Bridget Alves                of Valencia

Blog - Full Service Real Estate Group, Inc

Thinking of purchasing a condo?

Bridget Alves - Monday, June 06, 2016

Condominiums are a hot commodity in markets across the country these days, and it really isn’t too difficult to see why. A condo is a cross between a single-family home and an apartment. On the one hand, when you own a condo, you’re off the hook for a lot of things that a traditional homeowner has to deal with like landscaping and maintenance/repair arrangements. On the other side of that coin, though, is going to be that when you own a condo, you’re going to have to deal with, and adhere to, the rules and regulations of the association. 

If you’re entertaining the idea of purchasing a condominium, here are a few things you’ll want to know before you sign anything:

  • The information about the association’s activities and operations that buyers are entitled to receive will vary from state-to-state. Make sure to ask any questions you have, and obtain any information you can about the association before the sale closes. You’ll want to know what you’re getting into.
  • Make sure that all the rules, regulations and bylaws are up-to-date. If not, it’s always possible that they can be updated in the future in an unsatisfactory way, and you’ll be stuck with it.
  • Ask for the budget reports for the previous year, current year, and upcoming year from the association. If you’re financially savvy, you can pour over the documents and make sure the budget is sound. If not, make sure to get a financial advisor who can take a look at it.
  • Every year, associations will receive an accounts report from a CPA that details the association’s financial situation. Pay very close attention to the details, as any concerns the CPA has with the association’s finances will be listed here. 

Purchasing a condo that’s covered by a well-managed association should be your primary goal. The location, price and aesthetics of your condo will seem far less important to you if you find yourself stuck with an inept association.

HOAs – What you need to know before moving in

Bridget Alves - Monday, February 22, 2016

If you’re moving into a newer neighborhood, odds are good that you’ll be a member of a Home Owner’s Association. These associations were created with the intent to keep one bad neighbor from tanking the property values of the homeowners around them; which isn’t bad, all things considered. After all, who wants to get a significantly lower price for their home just because the guy down the street likes to keep a variety of car parts on his lawn?


Know the rules and regulations before you move in

Some HOAs are relatively lenient, with rules and regulations in place that govern what you can and can’t do with your home and still allowing you a decent amount of freedom. Others, though, have very stringent rules that may be more than you can handle. Knowing exactly what you’re going to be dealing with before you move in is absolutely crucial. It’s not unheard of for an HOA to fine a resident because they have too many pets, or the automobile they keep in their driveway isn’t new enough.


If you don’t like a rule, try to get it changed

If your children have their hearts set on a jungle gym in the backyard, but your HOA doesn’t allow them, talk to your neighbors. The rule may have been intended to keep people from building structures in their backyards that lend themselves to a lot of outdoor parties that disturbs the peace of the neighborhood.

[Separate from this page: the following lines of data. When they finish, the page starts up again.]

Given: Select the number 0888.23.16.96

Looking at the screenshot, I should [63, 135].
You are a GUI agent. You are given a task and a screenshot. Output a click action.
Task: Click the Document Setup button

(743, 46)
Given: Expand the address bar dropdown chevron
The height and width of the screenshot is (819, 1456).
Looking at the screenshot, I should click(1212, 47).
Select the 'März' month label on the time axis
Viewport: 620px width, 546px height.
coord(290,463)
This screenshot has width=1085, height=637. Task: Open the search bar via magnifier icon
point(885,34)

If you speak to your neighbors, it may be possible to change or amend the rule to allow for a swing set and a slide.


Do not take personal gripes directly to the HOA

The HOA is designed to keep the neighborhood from changing too much, to keep property values up, and to ensure that everyone living in the neighborhood is able to live peacefully without stepping on each other’s toes. This last bit often ends up with an individual filing a complaint with the HOA for even the most minor of neighborly transgressions. For example, if you have a neighbor who often entertains, and their houseguests are outside late at night making noise, don’t run directly to the HOA. Instead, try talking to your neighbor first. If you approach them respectfully and are willing to compromise, it’s likely you’ll be able to come up with a solution without getting the HOA involved.


If you can’t change the rules, follow them anyway
America was founded on rebellion and revolution. It’s in our blood to take a stand against things we see as unfair or unjust. When it comes to the HOA, though, it might not be worth it. When you choose not to follow the rules, regardless of what your feelings are as to their validity, the HOA can, and will, take you to court. Most of the time, they win.